Um mecanismo institucional completamente novo capaz de desestruturar a sociedade ocidental foi o mercado, ou melhor dizendo, a economia de mercado. Polanyi irá desdobrar a idéia de que a economia é um processo que esteve sempre contido na trajetória das diversas formações sociais, tanto ao longo da história, quanto nos mais diferentes lugares.


Partindo da premissa de que o homem é um ser social e que ao longo da história desenvolveu as mais diversas formas de reprodução social, este sempre conviveu com formas variadas de economia. Entretanto, a economia era tida como parte de um conjunto maior, ela não ditava o sentido das sociedades.

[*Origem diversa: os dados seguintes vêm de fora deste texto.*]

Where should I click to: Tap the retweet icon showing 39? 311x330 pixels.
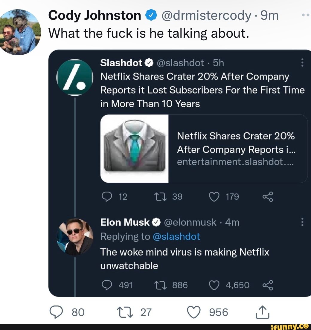[161, 197]
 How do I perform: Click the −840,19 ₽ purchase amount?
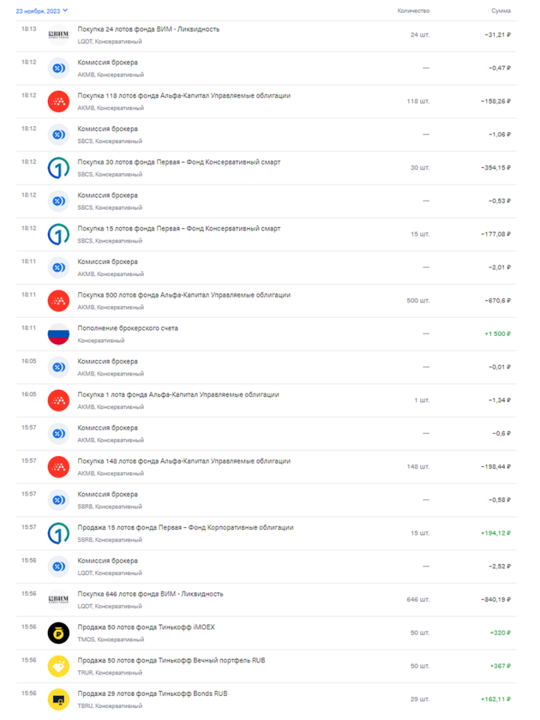click(495, 599)
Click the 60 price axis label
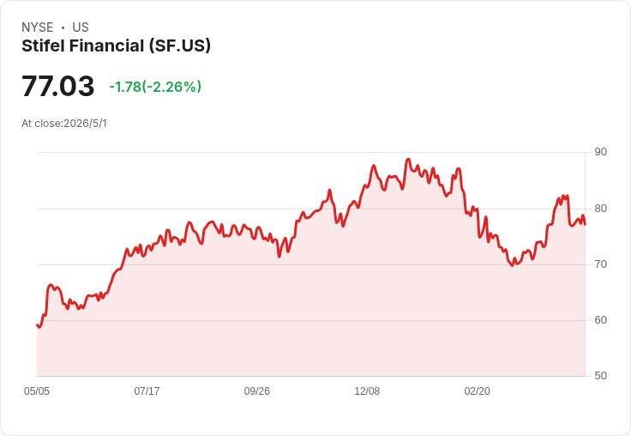631x436 pixels. (600, 320)
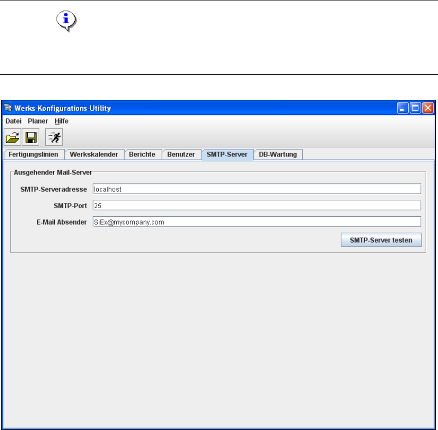
Task: Click the running man planner icon
Action: (54, 137)
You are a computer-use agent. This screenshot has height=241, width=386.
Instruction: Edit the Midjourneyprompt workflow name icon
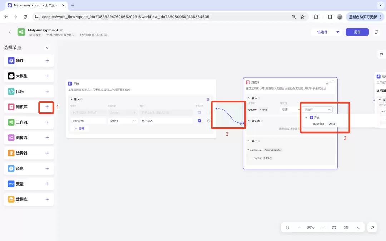[x=61, y=30]
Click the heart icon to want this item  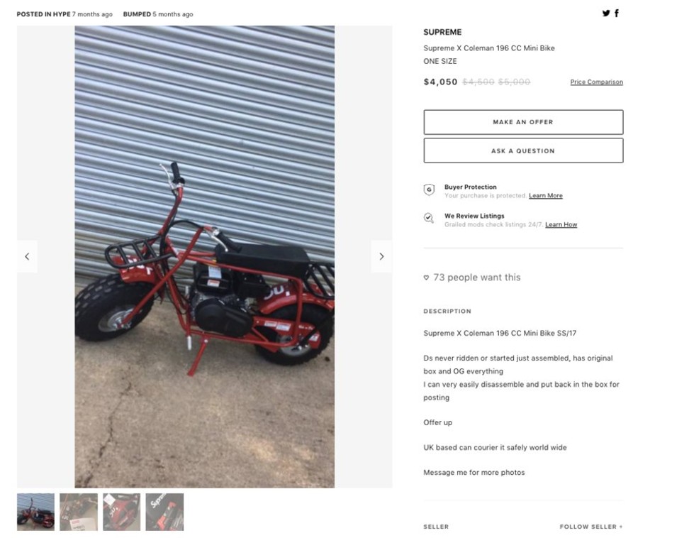426,278
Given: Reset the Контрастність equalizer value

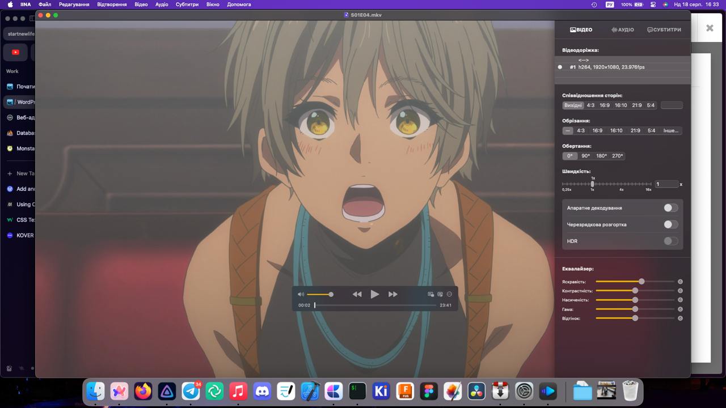Looking at the screenshot, I should tap(680, 291).
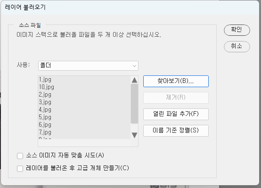Select 4.jpg in the file list

click(84, 110)
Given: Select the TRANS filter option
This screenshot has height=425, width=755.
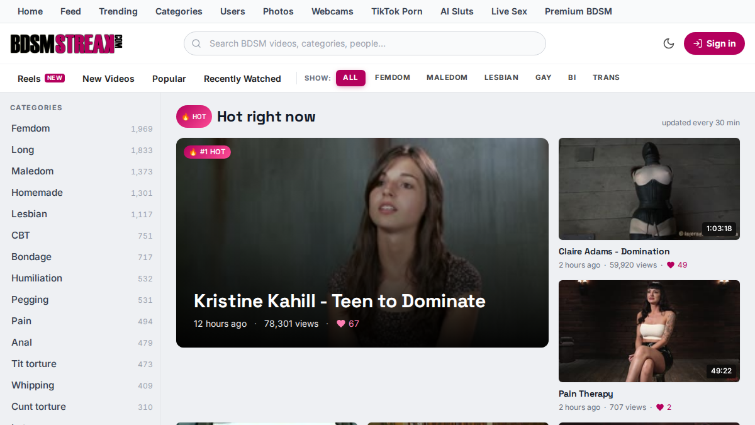Looking at the screenshot, I should point(606,78).
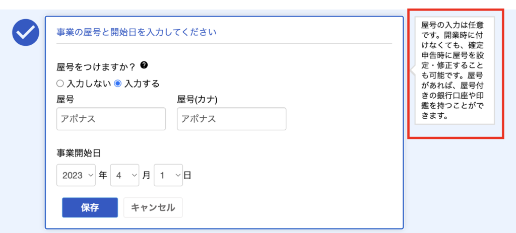The height and width of the screenshot is (233, 516).
Task: Click the question mark help icon
Action: [144, 65]
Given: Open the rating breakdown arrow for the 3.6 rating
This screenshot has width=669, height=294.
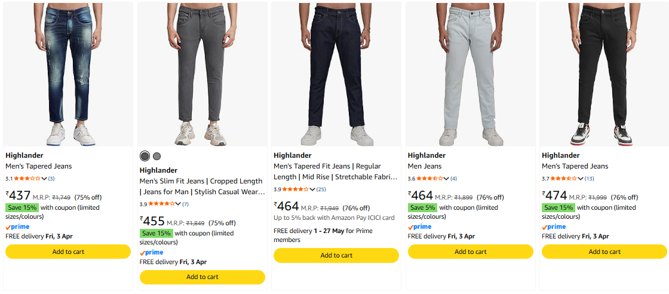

Exemplo ocidental clássico era a importância do tema e a organização da economia para os cidadãos atenienses. A economia era assunto da esfera doméstica e a responsabilidade por sua operacionalização recaia sobre aqueles que não compunham o estreito grupo de cidadãos. O assunto social, o assunto que organizava a vida pública era a política.

Óbvio que a economia era fundamental para a reprodução da sociedade ateniense, inclusive a forma como ela era organizada era vital para que apenas alguns pudessem exercer a política na polis.


Nosso ponto é: a economia, as regras da casa, não organizava os valores daquela sociedade, muito menos era colocada como um fim em si.


Desta forma, para Polanyi, uma economia de mercado só pode existir numa sociedade que opere sobre a lógica de um sistema de mercado. Ele explica. Todas as formas de inserção social dos indivíduos dentro de um sistema de mercado devem se dar através da compra e da venda, qualquer que seja a forma de manutenção e sustento dos indivíduos ela deve passar pelo ciclo da compra e da venda, do contrário tal economia não teria como existir.


Assim, apenas se a sociedade como um todo for organizada pelo sistema de mercado é que a economia poderá ser organizada pela forma mercado. Uma economia controlada pelo mercado significa que a base da reprodução pela qual a sociedade se articula se voltará a este fim. Nas palavras de Polanyi, a sociedade será um acessório do mercado, pois nesse regime particular, ao invés da economia ser componente do conjunto de relações sociais, são as relações sociais que se apresentam como componente do mercado.


¹. Mil Platôs Volume 5.

². O Declínio do Feudalismo e o Crescimento das Cidades.

³. Da Revolução Industrial inglesa ao Imperialismo.